--- TASK DATA Enclosed Below ---

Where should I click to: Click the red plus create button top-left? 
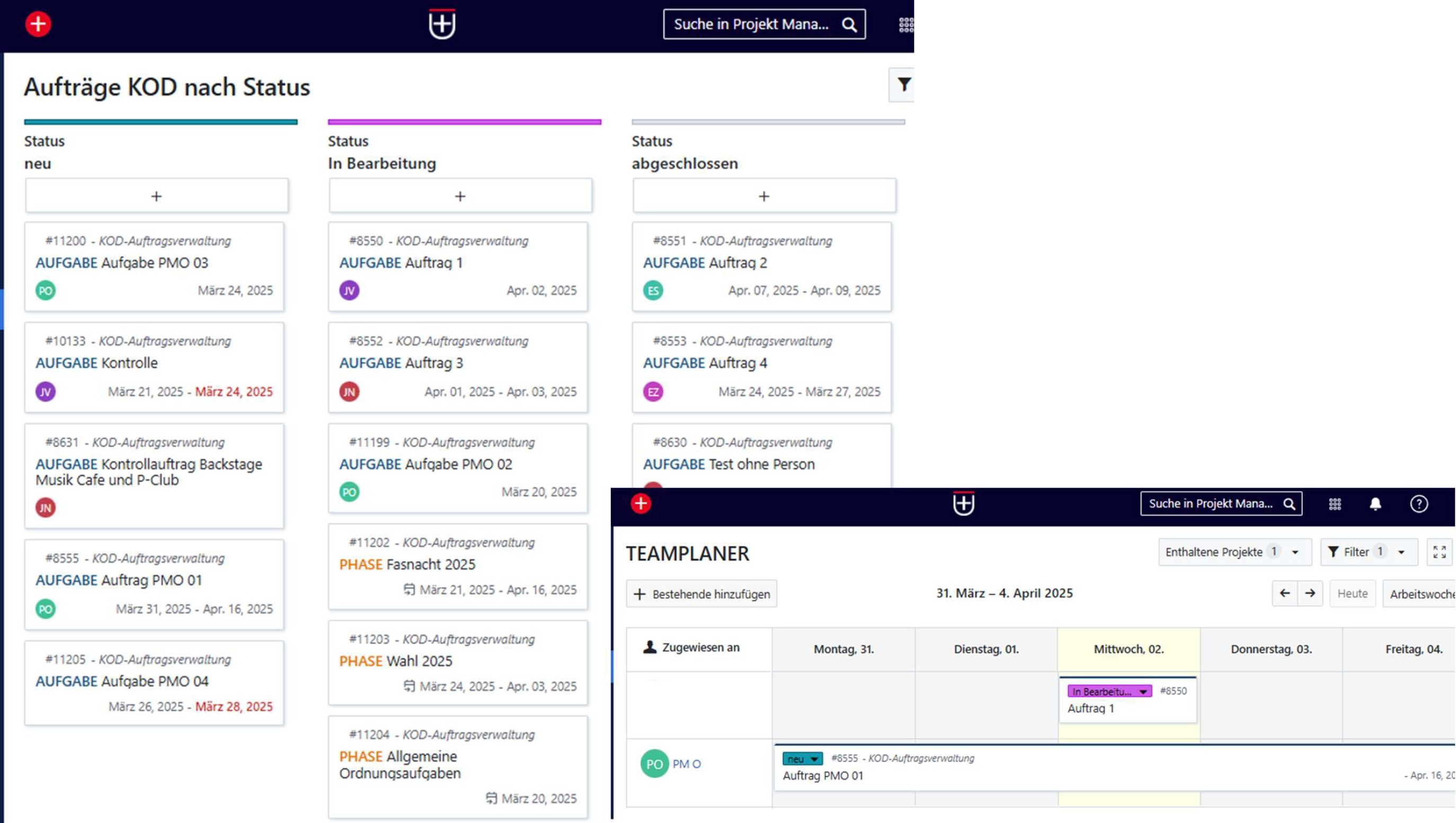tap(38, 24)
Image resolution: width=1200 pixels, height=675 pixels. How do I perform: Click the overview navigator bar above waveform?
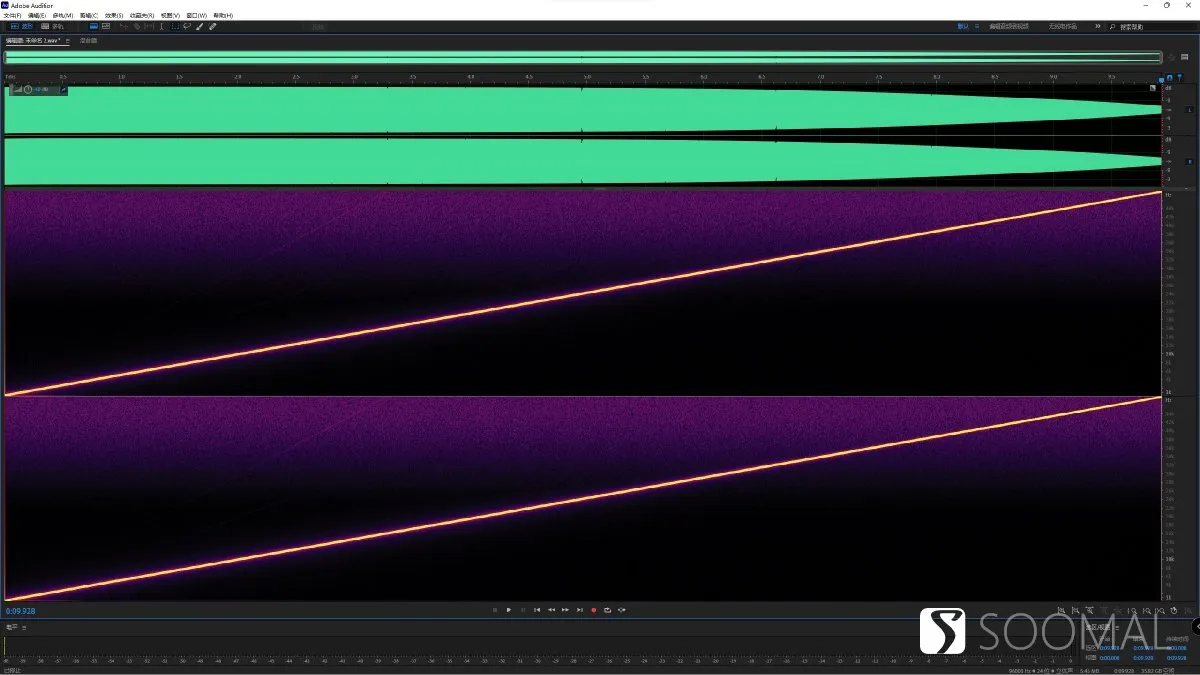click(583, 58)
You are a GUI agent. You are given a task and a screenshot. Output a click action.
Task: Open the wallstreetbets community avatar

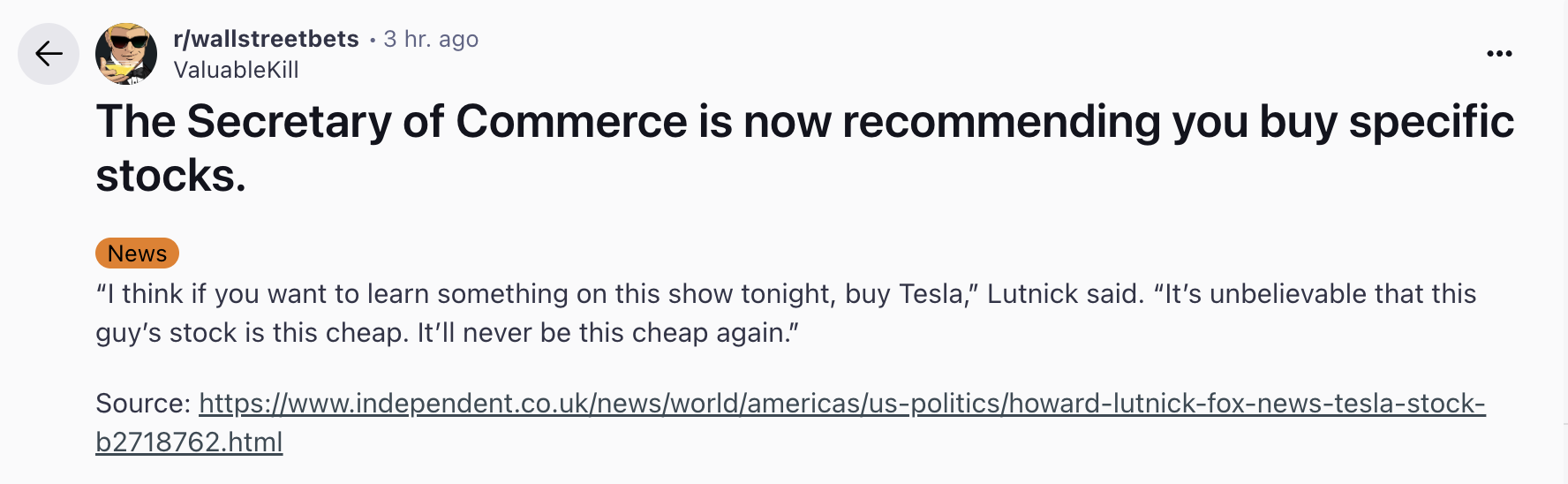click(x=126, y=54)
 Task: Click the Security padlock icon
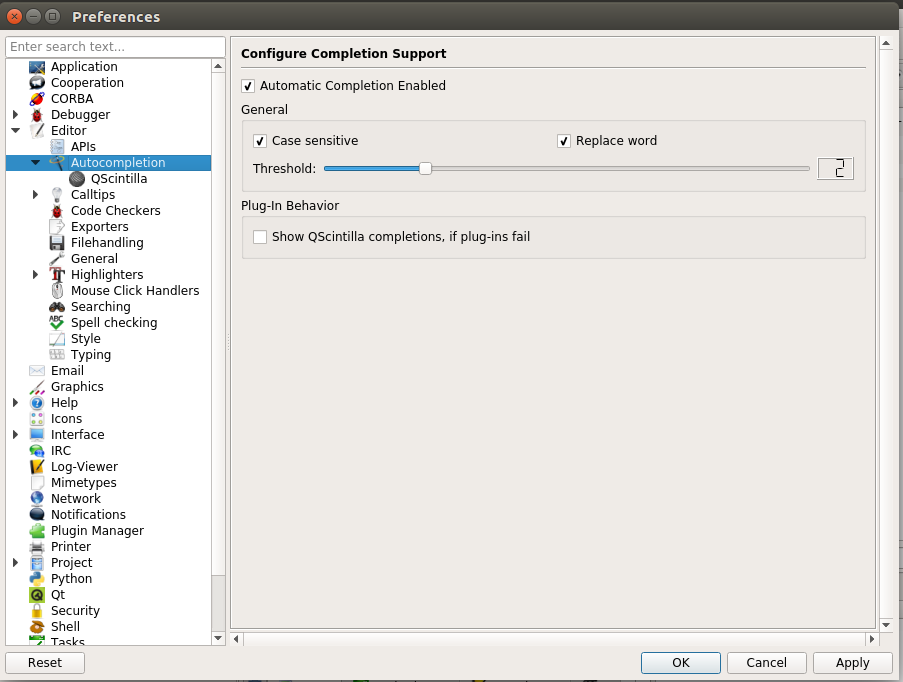(37, 611)
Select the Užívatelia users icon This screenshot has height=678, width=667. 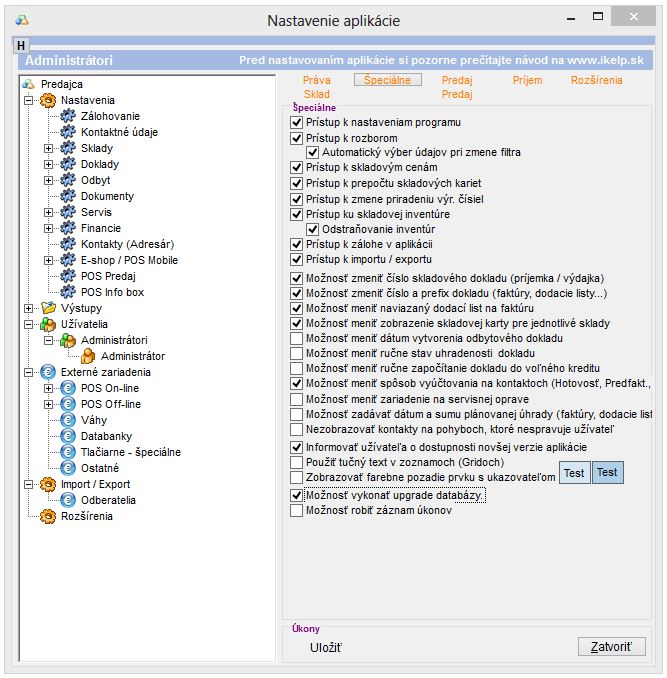(47, 325)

--- End of Enclosed TASK DATA ---

**INSTRUCTIONS FOR THE TASK:** Take the lines from the first line of the entries through the line with "You are a GUI", inclusive, and give them again exactly, minus any pictures.

**EXERCISE ANSWER:**
Where should I click to: Click the red plus create button top-left? 
tap(38, 24)
Image resolution: width=1200 pixels, height=675 pixels. How do I perform: Click the overview navigator bar above waveform?
click(583, 58)
You are a GUI agent. You are given a task and a screenshot. Output a click action.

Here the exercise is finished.